• Chris Liscio
We just shipped Capo touch and Capo 3.1 last week—on the same day!—and a large part of the time on this project was spent building Chord Intelligence.
I feel that the name is fitting; Chord Intelligence is trained from a collection of music and applies its knowledge to what it hears in an audio recording. You read that correctly: Capo's new chord detection engine is trained, and it does indeed learn.
Early in Capo's life, I built a "chord marker" feature that allowed the user to place a marker in the song and attach a chord name to it. You could enter simple strings such as 'bbmaj7', 'f#9', 'gdim', etc. and Capo spit out the correct chord.
At the time I thought, "Wouldn't it be awesome if the user went to drop the chord marker, and the chord was already filled in?" This is when I took a long trip down the rabbit hole.
I built my first chord detection engine in late 2009 / early 2010. It was loosely based on a paper by Adam Stark and Mark D. Plumbley, and Adam was a great help as I was trying to understand the finer points of his paper.

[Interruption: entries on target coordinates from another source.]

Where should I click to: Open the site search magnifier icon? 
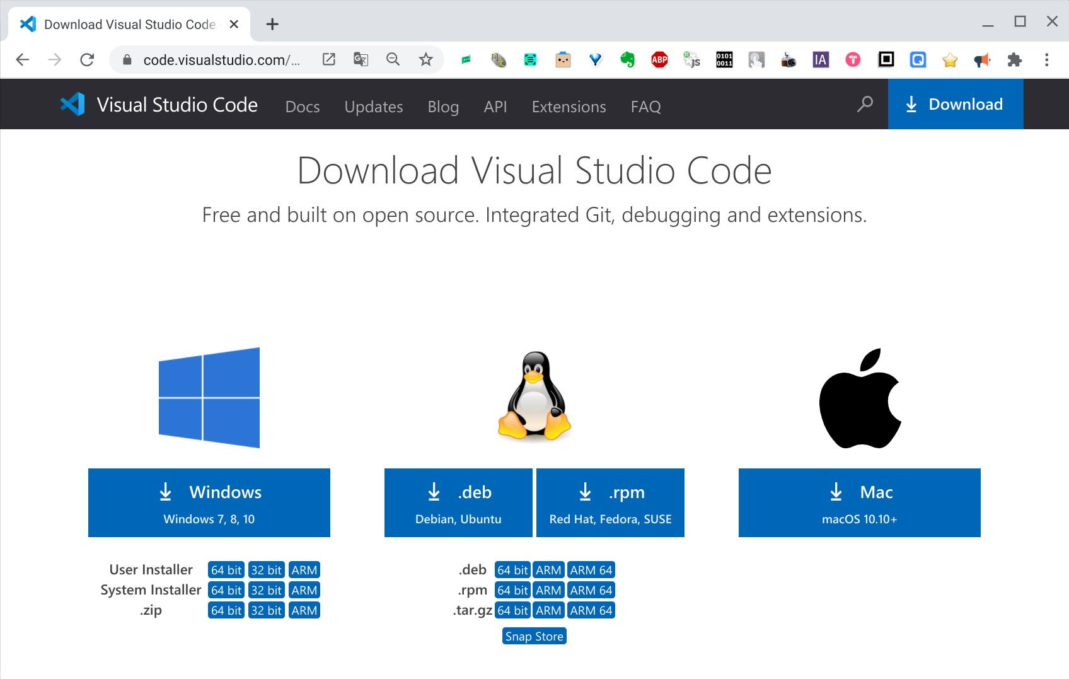click(x=865, y=104)
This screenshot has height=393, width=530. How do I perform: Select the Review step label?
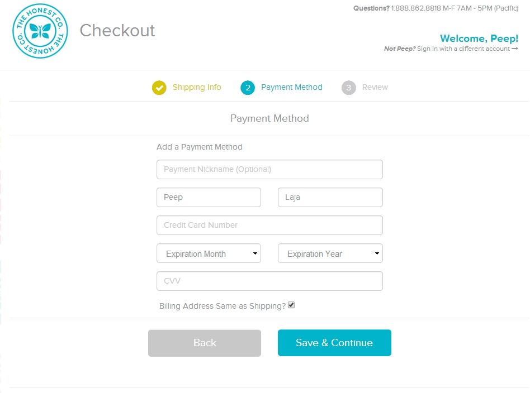375,88
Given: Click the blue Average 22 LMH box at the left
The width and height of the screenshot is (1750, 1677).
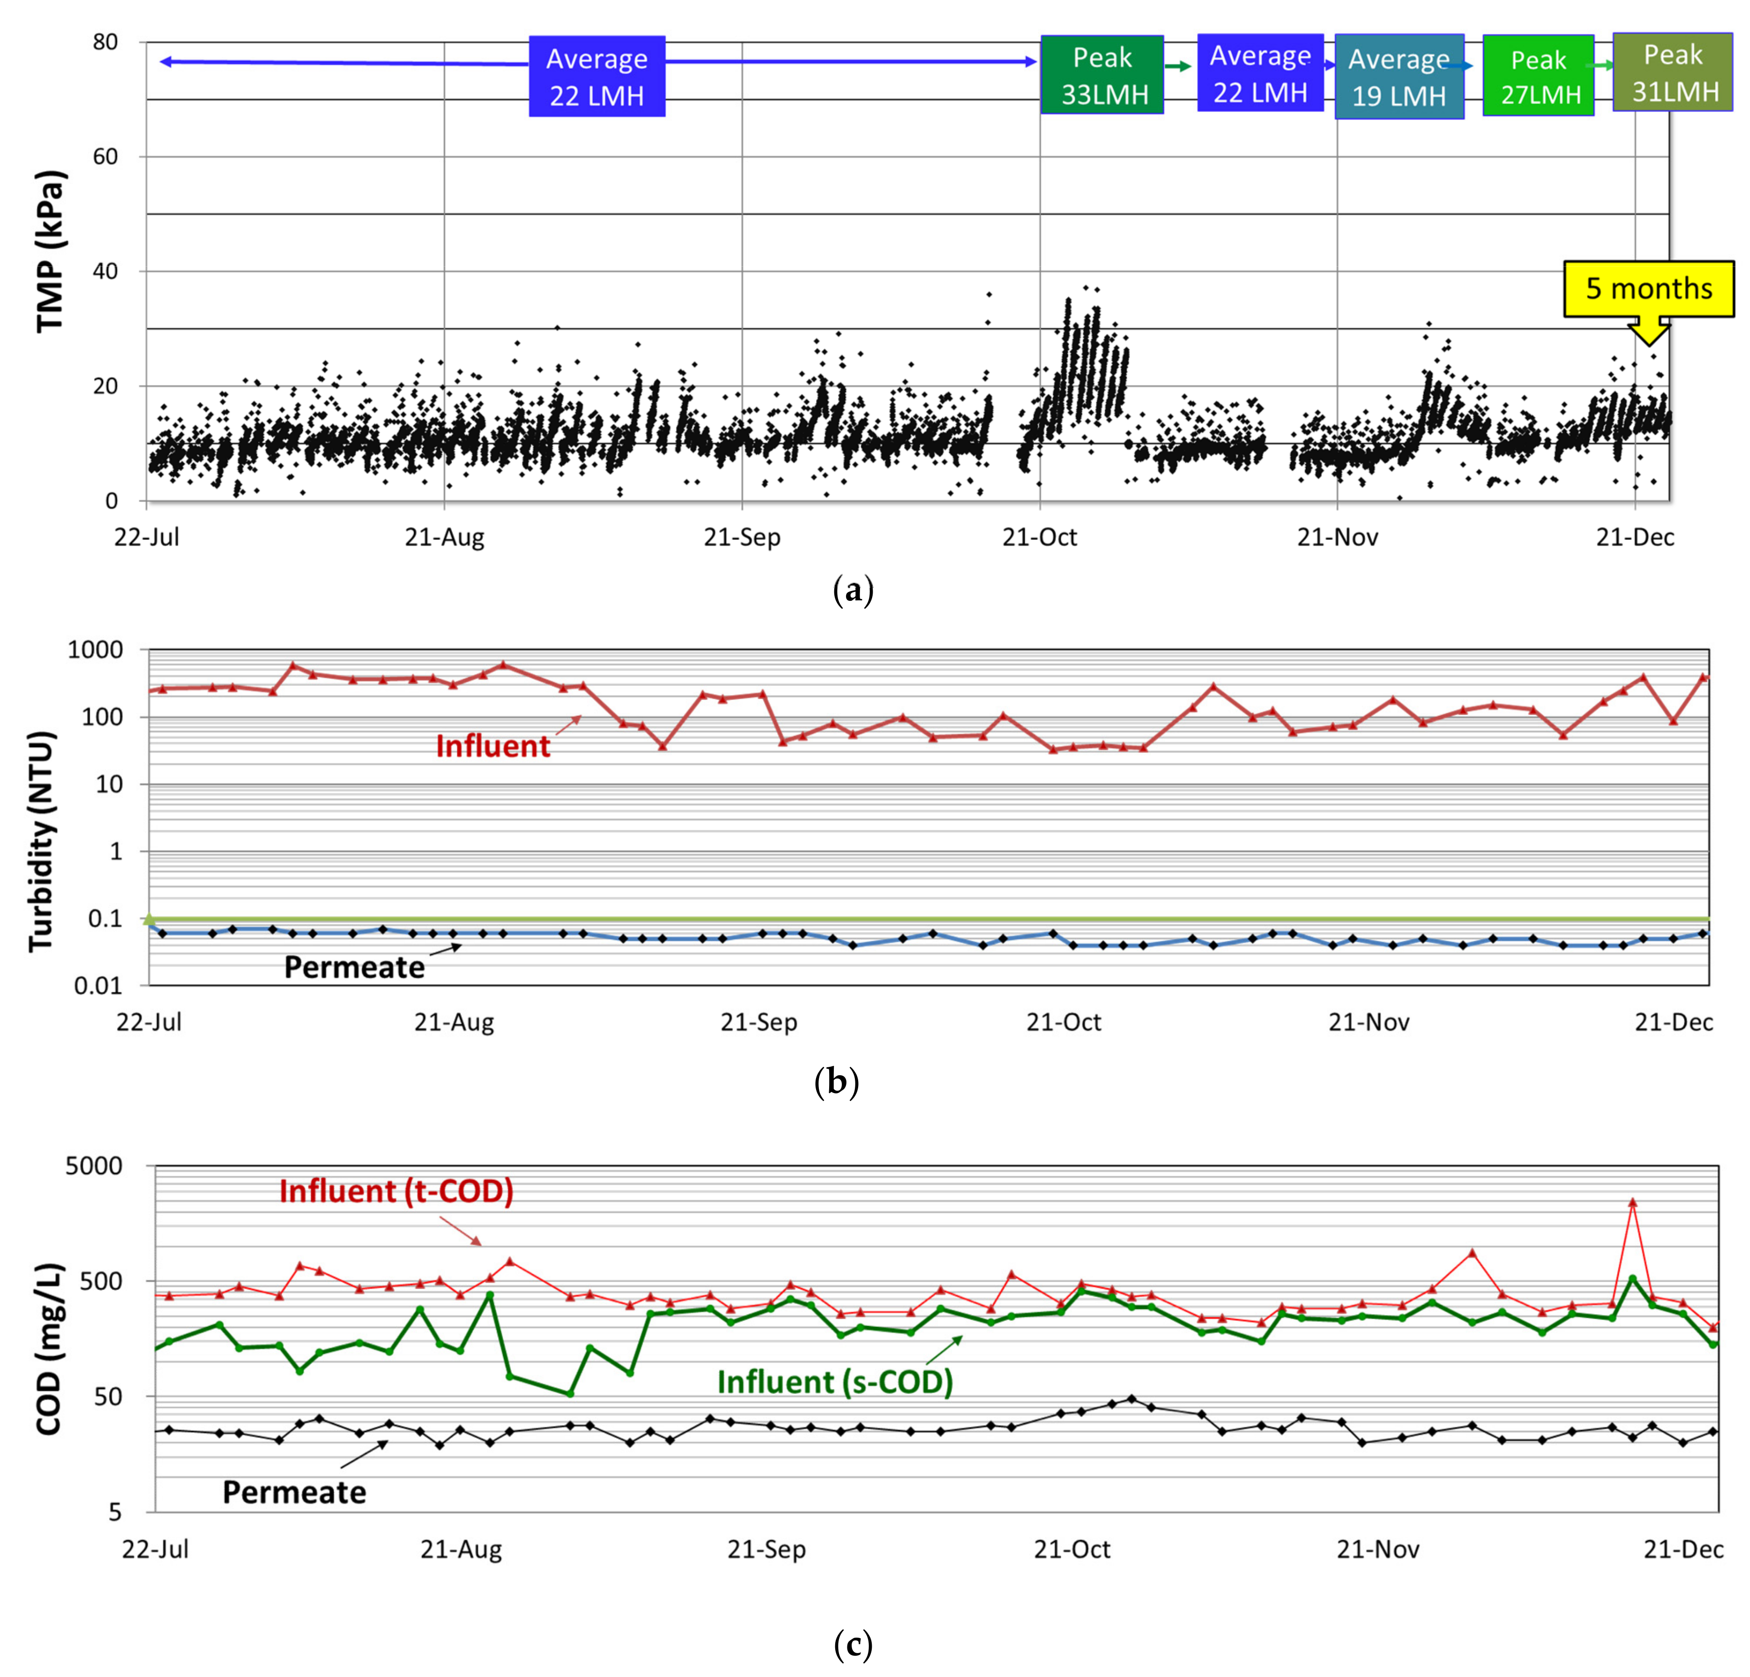Looking at the screenshot, I should click(x=596, y=77).
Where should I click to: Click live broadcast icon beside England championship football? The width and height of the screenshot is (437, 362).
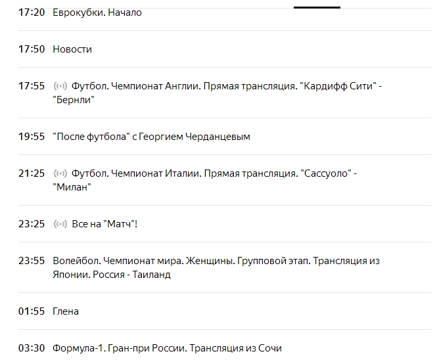tap(60, 86)
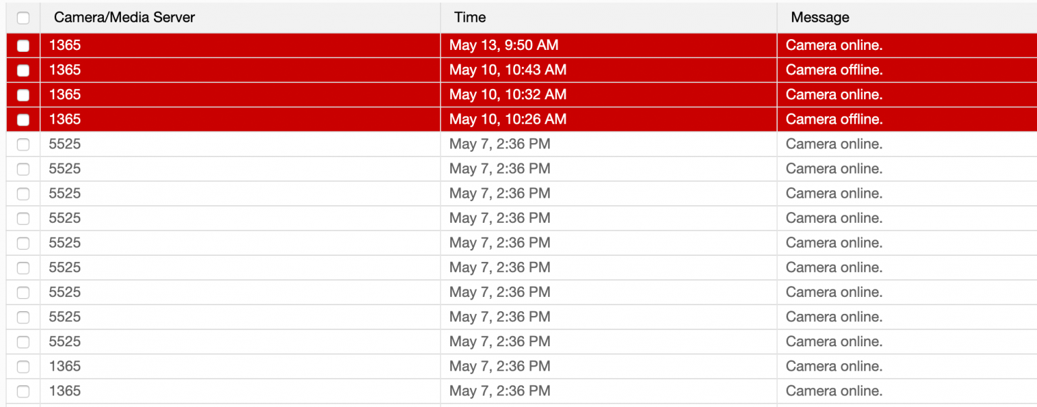Click the "May 10, 10:26 AM" time cell
Image resolution: width=1037 pixels, height=407 pixels.
tap(508, 119)
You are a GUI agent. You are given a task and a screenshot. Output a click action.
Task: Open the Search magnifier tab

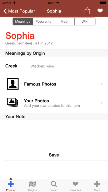click(x=54, y=186)
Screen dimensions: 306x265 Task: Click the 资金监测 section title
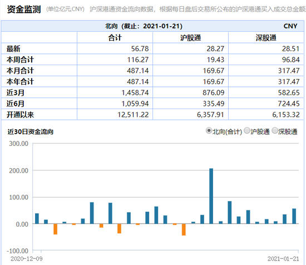24,9
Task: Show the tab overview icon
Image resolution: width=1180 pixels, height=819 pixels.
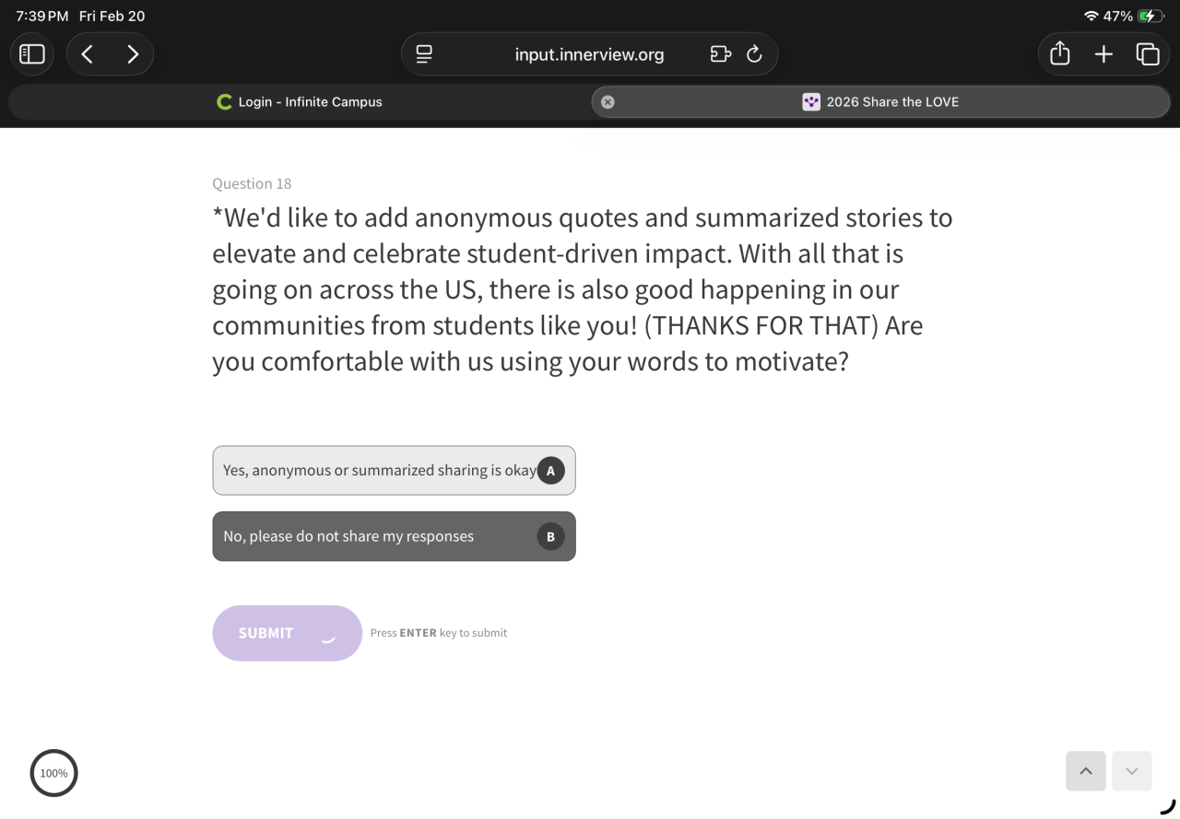Action: coord(1148,54)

This detection engine worked quite well, but users were bombarding me with requests to run the entire detection process automatically. Having dug into the research I knew that this was a much more challenging prospect.
Recorded music is very complex, and it gains further complexity as you add players to a recording. The complexity can be from a spectral standpoint (a snare drum hit can excite the whole frequency range), a harmonic standpoint (a distorted guitar could be missing its fundamental frequency), and a musical standpoint (a guitar playing a chord while a singer accompanies.)
The last point of complexity is the most accessible to understand for musicians. If you played a C major chord, and your singer were to only sing arpeggios containing the C, E, and G notes, then the recording of your (admittedly quite boring) performance would contain just a C major chord.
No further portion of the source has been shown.